LAST MONTH we reported on the staggering rise in infrastructure costs since Britain’s railways were fragmented and privatised in the 1990s (RG 9.03 p553). This owes much to relentless political, regulatory and even judicial pressure to spend unlimited sums and accept huge disruption of services in the name of safety, putting the future development of the UK network seriously at risk.

We believe this message is at last getting through to the highest levels of government. On August 22, the recently-appointed Minister for Transport Kim Howells was interviewed on BBC Radio 4’s flagship Today programme, and he made it quite clear that the era of demanding rail safety at any price was over. ’We’ve got a situation where [rail] is probably the most safe form of travel that there is anywhere, and yet we look at every single incident as if it’s the end of civilisation’, he protested.

Warming to his theme, Howells asked ’are we to be paralysed from now on in terms of the way in which we conduct the railway’s business in this country? Or are we to be sensible about it and say: look, sure, there will be accidents. What we’ve got to do is make them absolutely minimal, and get on with the task of getting millions and millions people around this country day after day.’

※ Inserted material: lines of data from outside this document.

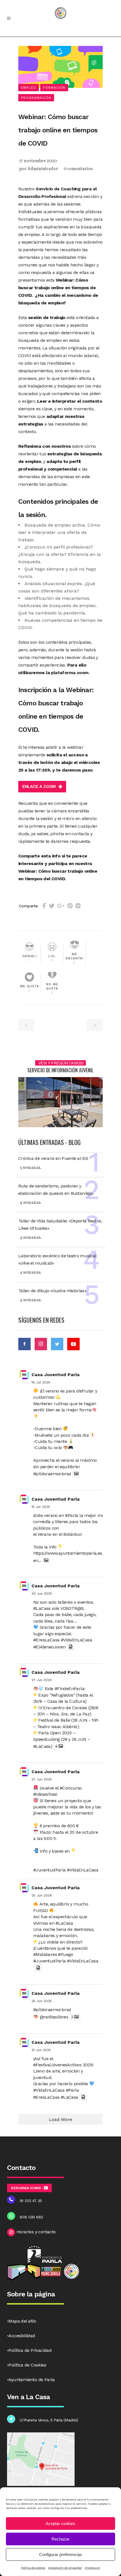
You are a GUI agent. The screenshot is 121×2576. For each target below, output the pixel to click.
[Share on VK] (77, 906)
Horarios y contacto (36, 2231)
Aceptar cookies (60, 2523)
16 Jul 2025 (41, 1382)
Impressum (92, 2567)
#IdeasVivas (44, 1794)
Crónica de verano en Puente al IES (53, 1158)
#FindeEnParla (69, 1688)
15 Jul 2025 (41, 1507)
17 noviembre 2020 (38, 161)
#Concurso (71, 1788)
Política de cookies (33, 2567)
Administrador (42, 169)
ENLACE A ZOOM (39, 786)
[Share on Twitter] (52, 906)
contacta (80, 833)
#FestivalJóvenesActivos (57, 2064)
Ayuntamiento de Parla (31, 2379)
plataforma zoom (69, 672)
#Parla (71, 1515)
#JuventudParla (49, 1870)
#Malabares (45, 1954)
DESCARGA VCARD (26, 2188)
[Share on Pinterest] (70, 906)
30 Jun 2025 (42, 1593)
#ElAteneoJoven (49, 1647)
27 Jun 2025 (42, 1680)
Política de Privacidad (29, 2350)
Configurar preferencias (60, 2554)
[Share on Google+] (60, 906)
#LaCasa (42, 1608)
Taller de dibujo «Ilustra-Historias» (52, 1290)
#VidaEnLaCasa (76, 1640)
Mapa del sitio (22, 2321)
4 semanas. (31, 1203)
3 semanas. (30, 1168)
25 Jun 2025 (42, 1895)
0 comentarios (78, 169)
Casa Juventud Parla (56, 1374)
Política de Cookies (27, 2365)
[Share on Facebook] (44, 906)
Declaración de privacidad (65, 2567)
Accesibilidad (21, 2335)
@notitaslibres (54, 2017)
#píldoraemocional (52, 1473)
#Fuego (65, 1954)
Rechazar (60, 2539)
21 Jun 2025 (41, 2050)
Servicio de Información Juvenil (60, 1070)
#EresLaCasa (46, 1640)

’So you’re saying, quite clearly, we should re-assess our attitude to rail safety?’, the minister was asked. ’It’s a very safe form of travel, and yet we regard it as if it’s some kind of terrible monster that’s waiting to chew us all up’, Howells replied. ’We mustn’t paralyse ourselves and our whole rail network by being terrified of even admitting that occasionally an accident will occur, because of course it will - that’s the way life happens.’

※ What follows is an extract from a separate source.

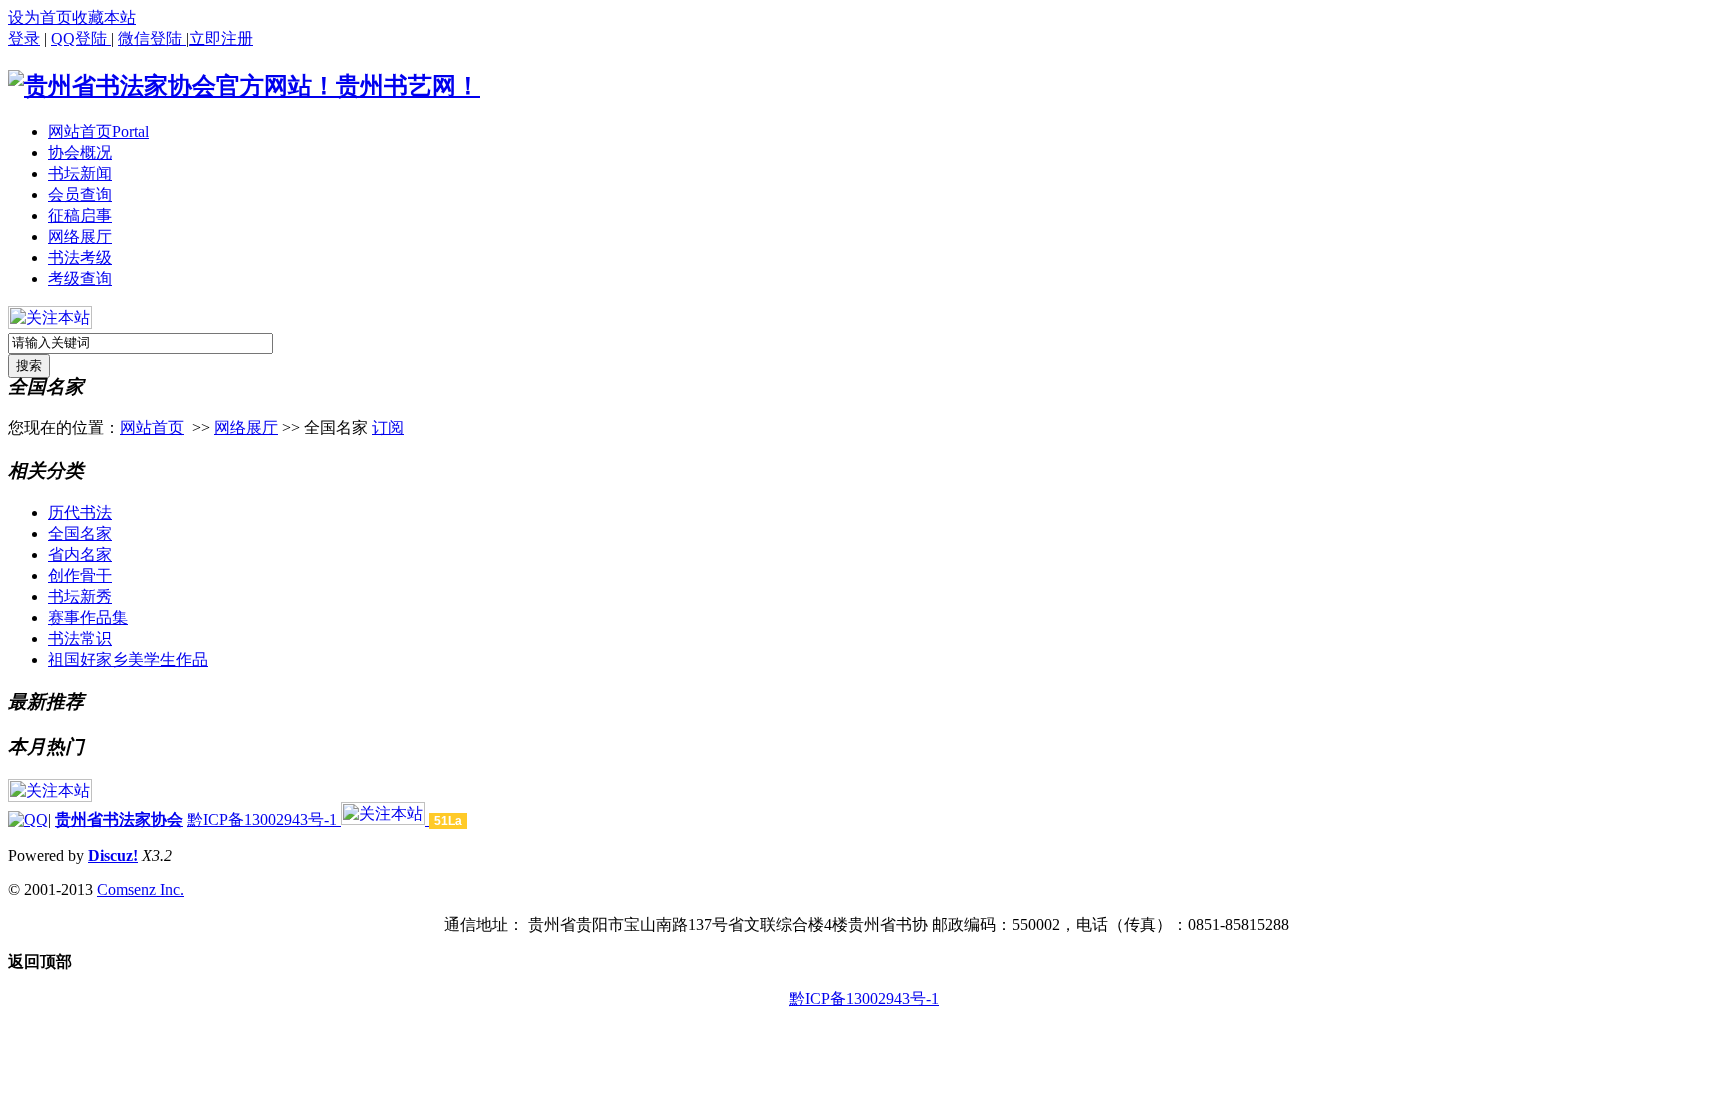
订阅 (388, 427)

Howells came to Transport with a reputation for speaking his mind, so was he talking out of turn? Not so. When the same interviewer put that question to his boss, Secretary of State for Transport Alistair Darling, on September 16 he insisted that ’what Kim Howells said was absolutely right, and I think most people thought he was being extremely realistic about it.’ Darling believed that ’we’ve got to get these things into perspective, and you know, the only absolutely safe train is one that sits at the platform.’